The New American Airlines

After being the last legacy airline to file for bankruptcy, American Airlines (NASDAQOTH: AAMRQ.PK) finally threw in the towel in Nov. 2011 in an effort to restructure what it saw as an unprofitable cost structure. Seeing an opportunity to be part of airline consolidation, US Airways (NYSE: LCC) began to show interest in acquiring its far larger rival. However, American Airlines did not project the need to merge as much as US Airways did. Through a process of offers, counteroffers, and the consideration American may choose to emerge from bankruptcy on its own, a deal was eventually reached in early 2013 giving US Airways shareholders 28 percent of the new airline and American Airlines stakeholders the remaining 72 percent.

Under the merger plan, the new carrier will take the name American Airlines and repaint its planes as part of a larger effort to rebrand the airline. Over time, there could be a reduction in hubs since the new American Airlines could realize additional efficiencies by eliminating or reducing traffic to hubs in close proximity to each other. Already some analysts are fearing for the future of the Phoenix Sky Harbor Airport, a US Airways hub, due to its existence between American’s Dallas and Los Angeles operations.

The integration process

Integrating two multi-billion dollar companies is never easy, and airline mergers are no exception. While the Delta-Northwest merger is often cited as a well executed airline merger, the events at United Continental have shown that airline mergers can be turbulent affairs. Between the reservation system problems that delayed many frustrated airline passengers, United Continental was also forced to post a loss for 2012 due to merger related costs. These are mostly one-time costs and analysts expect a return to profitability for 2013 but the reservation system errors have soured many customers on the United Continental brand.
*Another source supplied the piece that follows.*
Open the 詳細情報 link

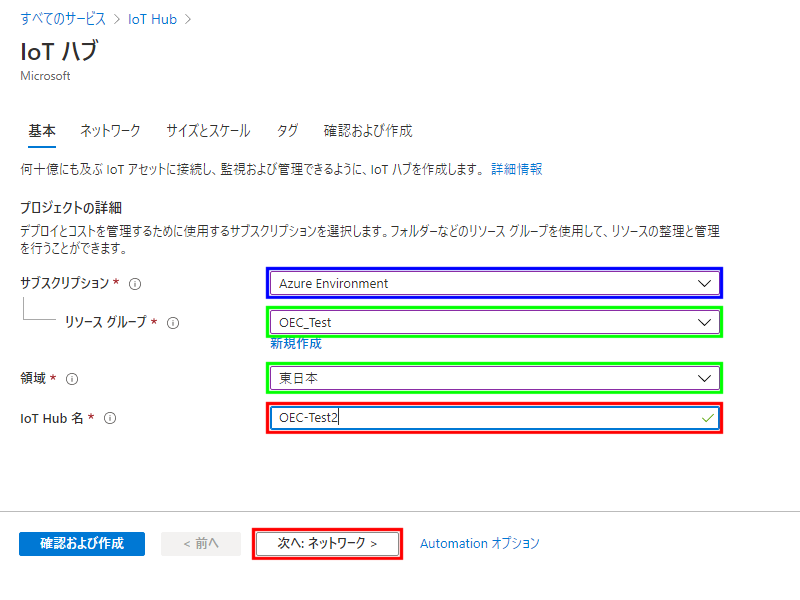tap(517, 170)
Looking at American Airlines and US Airways, the road ahead is filled with uncertainty. On the workforce side, US Airways still has not fully integrated its America West workers from the 2005 merger and could be forced to address this issue as American Airlines workers are added. Yet, on the reservations systems side, American Airlines has shown it doesn’t need a merger for a system error to anger passengers as an incident earlier this year exposed. Whether or not this has any bearing on how the reservation system will perform in a merger is not certain, but it will make some investors question how well the two airlines can merge their systems.

Beyond the costs

It is almost certain the new American Airlines will face some merger headwinds and a fair share of merger-related costs, but long term investors need to look beyond the costs of just the next few years. The AMR-US Airways merger is just the latest example of industry competition reduction and a realization of the economies of scale available to larger airlines. Fewer competitors gives carriers more room to raise fares and increase earnings. Already analysts are projecting strong earnings growth over the next few years for United Continental, a sign of a recovering industry and the completion of the airline’s merger. If the new American Airlines can do the same, the skies could be bright after some near-term turbulence.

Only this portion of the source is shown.